Country star Mickey Guyton will be singing the national anthem before the game, and the big question is how long she’ll take to sing it: The over/under is set at 1:38.

  • Since Whitney Houston’s memorable anthem at the 1991 Super Bowl, anthems have averaged 1:56.
  • Some performers who have reallydrawn it out are Lady Gaga in 2016 (2:22) and Alicia Keys in 2013 (2:36).
  • In Guyton’s last two public performances of the anthem, she’s breezed through it at 1:23 and 1:30.
We’ll take the o’er on 1:38.
Neal Freyman, Jamie Wilde, Matty Merritt
The Super Bowl between the LA Rams and the Cincinnati Bengals will kick off tomorrow at Los Angeles’s SoFi Stadium. After no Super Bowl team in history had played the game at their home stadium, it’s now happened two seasons in a row. Unprecedented times indeed.

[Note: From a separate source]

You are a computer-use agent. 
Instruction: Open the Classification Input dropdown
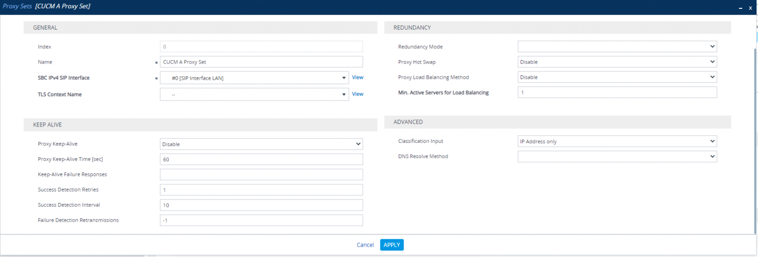click(617, 141)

To make sure you’re the person at the party everyone asks to please stop talking by halftime, here are the major storylines and stats to get you prepared for the big game.

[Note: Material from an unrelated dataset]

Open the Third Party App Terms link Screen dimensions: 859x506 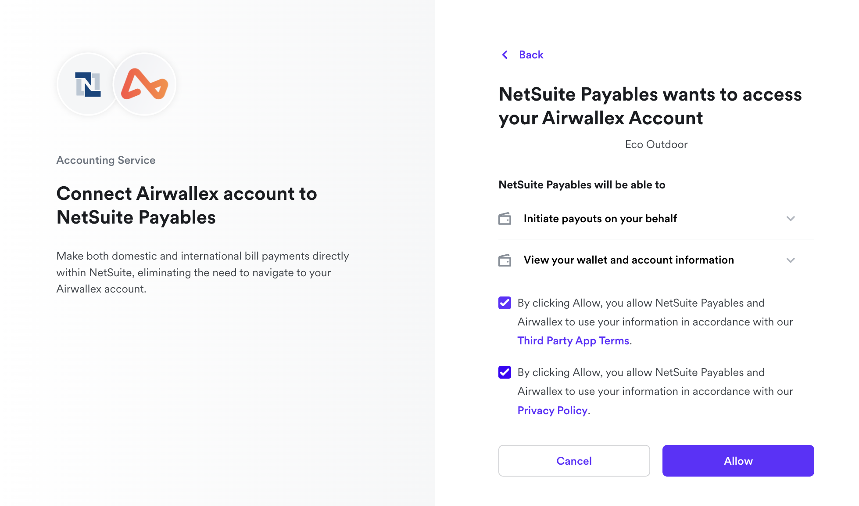[x=573, y=340]
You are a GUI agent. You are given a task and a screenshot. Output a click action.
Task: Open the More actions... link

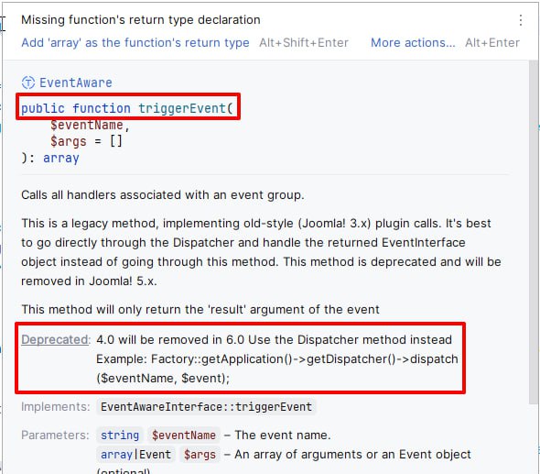tap(413, 43)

Overview: The Super Bowl will begin at 6:30pm ET on NBC and Peacock. A record 117 million people are expected to watch it, equivalent to 35% of the US population.

Gambling: This year’s Super Bowl is shaping up to be a betting bacchanal. Thanks to a wave of states legalizing sports betting over the past year, more than 100 million people in the US are able to place wagers on the game. With $7.6 billion expected to be bet legally on the Super Bowl (up 78% from last year), some observers argue that newly legalized gambling could forever reshape fans’ relationships with their teams and sports more broadly. Of course The Simpsons predicted it.

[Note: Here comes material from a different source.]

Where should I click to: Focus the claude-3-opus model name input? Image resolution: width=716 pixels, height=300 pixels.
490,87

Commercials: Speaking of sports betting, expect a flurry of commercials from gambling companies hoping to snag new customers, along with ads promoting crypto, electric vehicles, and upcoming movies. If you can’t handle the suspense, a bunch of TV spots have already been released.

Halftime show: For the first time in Super Bowl history, the halftime show is going full hip-hop and featuring SoCal natives Dr. Dre, Snoop Dogg, and Kendrick Lamar along with Eminem and Mary J. Blige. “California Love” is the betting favorite to be the first song played.

Grub: Food prices in the US increased 7% annually this January—their steepest jump since 1981—so it’s not a surprise that the Super Bowl’s holy trinity of wings, guac, and beer will all cost more this year. But don’t expect toomuch pain at checkout: The spike boils down to pennies on the dollar for the average consumer. Plus, thighs > wings.—NF, JW, MM
 
Your age and bias is showing. With the exception of Elway and Montana, all of the QBs you mentioned would be trash today likely. Defenders are bigger, stronger, and faster today. The overall competition is a lot higher. QBs of the past were also given time to become better QBs and all of them practically never had to worry about being replaced within the first few years. They had much longer times playing as starters. Now a days, if you have a bad first year you might be gone the second. One of the best QBs of all time, Payton Manning, was complete trash "stats wise" his first 2 years. If you don't enjoy today's NFL then ok fine. But to say the QBs of the past were better is just plain ridiculous.

Shamelessly Ageist. Funny how racist and sexist are bad, but ageist is OK.
 
Brady started his NFL career in 2000. It’s obvious that Red didn’t watch the last few playoff games, because if he did he wouldn’t be comparing the NFL with a female football league and expect to be taken seriously.

Disparaging women's sports is sexist.